The study for the Joseph Rowntree Foundation shows that the asking price for modest homes in the London boroughs of Westminster, Camden, Islington, Kensington & Chelsea and Hackney demands a bigger share of the typical local pay packet for younger workers than any other local authority areas in England.
The presence of Hackney in the top five shows how relatively low local rates of pay place home ownership beyond the reach of young people, even though house prices are not as high as in many other parts of the capital. This important lesson for policy makers is reinforced by the study’s second main finding: that London boroughs and districts in the South East are the hardest housing areas to afford for nurses, teachers, police and social workers. This is because pay rates for these key workers are set at national level with extra ‘London weighting’ that is insufficient to offset higher housing costs.
The national league table of the least accessible housing areas for nurses, teachers, police officers and social workers places Kensington & Chelsea, Camden, Westminster, Hammersmith & Fulham, the City of London, Islington, Richmond and Wandsworth in the first eight places. Altogether it identifies more than 40 districts in and around the capital where a key worker couple, even with two incomes, would find it hard to afford a mortgage.

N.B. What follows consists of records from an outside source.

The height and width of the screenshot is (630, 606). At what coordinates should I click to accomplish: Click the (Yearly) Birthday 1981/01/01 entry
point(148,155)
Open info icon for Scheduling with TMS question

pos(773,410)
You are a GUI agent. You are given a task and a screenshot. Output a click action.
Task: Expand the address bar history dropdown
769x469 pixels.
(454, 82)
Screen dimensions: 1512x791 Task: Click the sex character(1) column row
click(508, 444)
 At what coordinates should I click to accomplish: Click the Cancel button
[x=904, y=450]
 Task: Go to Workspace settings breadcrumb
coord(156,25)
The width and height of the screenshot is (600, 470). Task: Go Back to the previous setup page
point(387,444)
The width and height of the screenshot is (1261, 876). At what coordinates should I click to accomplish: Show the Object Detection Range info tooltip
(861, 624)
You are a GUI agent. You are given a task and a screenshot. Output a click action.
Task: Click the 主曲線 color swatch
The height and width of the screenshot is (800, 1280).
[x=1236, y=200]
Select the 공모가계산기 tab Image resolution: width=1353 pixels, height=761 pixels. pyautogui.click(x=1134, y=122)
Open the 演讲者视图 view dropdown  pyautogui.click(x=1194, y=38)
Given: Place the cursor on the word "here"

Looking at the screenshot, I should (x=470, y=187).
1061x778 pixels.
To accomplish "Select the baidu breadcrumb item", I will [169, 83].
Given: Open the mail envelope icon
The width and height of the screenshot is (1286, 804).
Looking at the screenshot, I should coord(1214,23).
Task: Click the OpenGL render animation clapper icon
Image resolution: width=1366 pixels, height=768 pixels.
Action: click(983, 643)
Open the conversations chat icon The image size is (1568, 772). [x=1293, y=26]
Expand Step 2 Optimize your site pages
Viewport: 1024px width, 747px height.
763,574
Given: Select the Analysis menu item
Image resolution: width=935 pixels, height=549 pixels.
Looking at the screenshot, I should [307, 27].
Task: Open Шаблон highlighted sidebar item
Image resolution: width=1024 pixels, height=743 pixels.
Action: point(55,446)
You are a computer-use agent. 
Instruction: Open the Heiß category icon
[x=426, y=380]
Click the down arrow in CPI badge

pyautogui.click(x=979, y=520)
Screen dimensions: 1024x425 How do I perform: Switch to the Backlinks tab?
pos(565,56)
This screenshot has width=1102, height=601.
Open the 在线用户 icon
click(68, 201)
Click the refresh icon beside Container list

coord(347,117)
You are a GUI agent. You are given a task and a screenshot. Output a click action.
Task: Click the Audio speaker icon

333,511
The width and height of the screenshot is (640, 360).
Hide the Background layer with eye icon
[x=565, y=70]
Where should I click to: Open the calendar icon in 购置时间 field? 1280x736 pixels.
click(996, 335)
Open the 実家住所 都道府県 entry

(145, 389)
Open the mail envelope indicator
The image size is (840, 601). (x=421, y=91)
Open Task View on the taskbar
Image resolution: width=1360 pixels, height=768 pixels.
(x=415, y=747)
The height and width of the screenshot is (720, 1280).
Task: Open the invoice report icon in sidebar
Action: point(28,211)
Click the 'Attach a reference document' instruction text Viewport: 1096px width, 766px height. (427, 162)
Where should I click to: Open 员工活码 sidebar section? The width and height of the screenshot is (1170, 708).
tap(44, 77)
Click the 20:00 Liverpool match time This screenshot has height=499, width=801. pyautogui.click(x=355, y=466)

The study, by Prof Steve Wilcox of the University of York, presents three different ‘affordability’ indices comparing younger workers’ earnings with house prices for 4- and 5-room homes in every borough and district in England. These are:
These analyses reveal that:
Prof Wilcox said: “These figures provide startling evidence of how the housing affordability crisis is affecting London and large swathes of southern England. The house price boom in the capital and its surrounding districts means that very modest properties are often beyond the reach of young, working households. Even in dual-income households, key workers such as nurses and teachers can only afford to start buying their own home in very limited parts of London.”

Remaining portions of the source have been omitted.